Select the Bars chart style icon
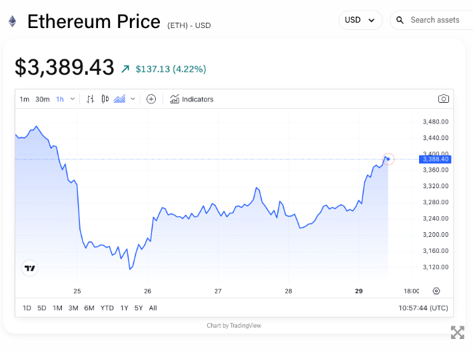The height and width of the screenshot is (351, 473). click(x=91, y=99)
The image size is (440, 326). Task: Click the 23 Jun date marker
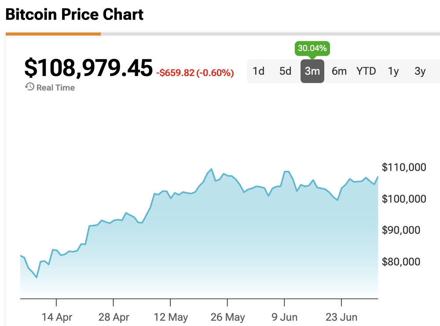[x=341, y=317]
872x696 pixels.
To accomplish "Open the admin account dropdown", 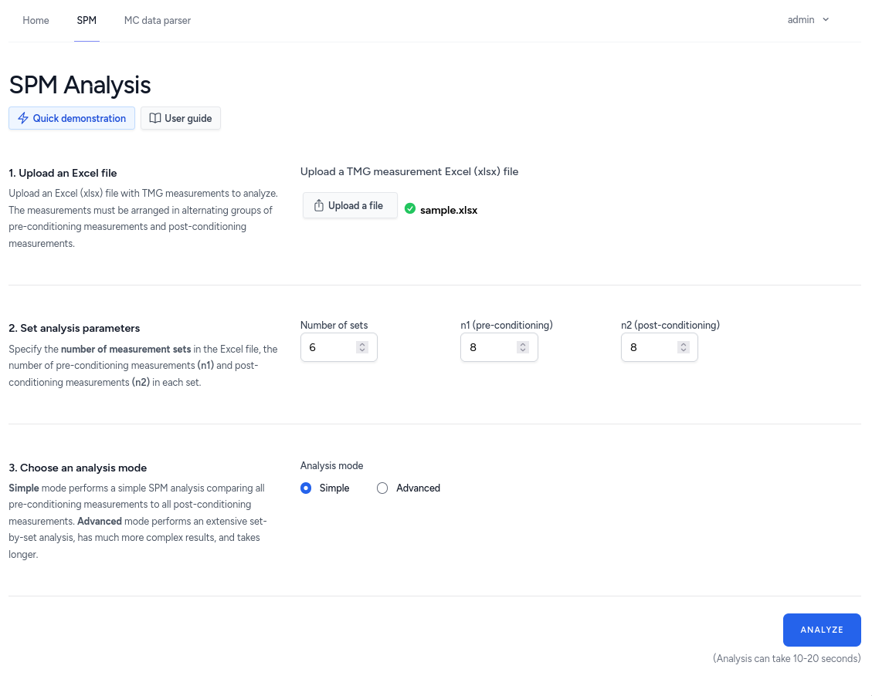I will coord(802,20).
--------
_EXERCISE:_ Report every line of the data above that contains the word "Task", copying each one in full.

_ANSWER TO THE EXERCISE:_
The image size is (440, 326). Task: Click the 23 Jun date marker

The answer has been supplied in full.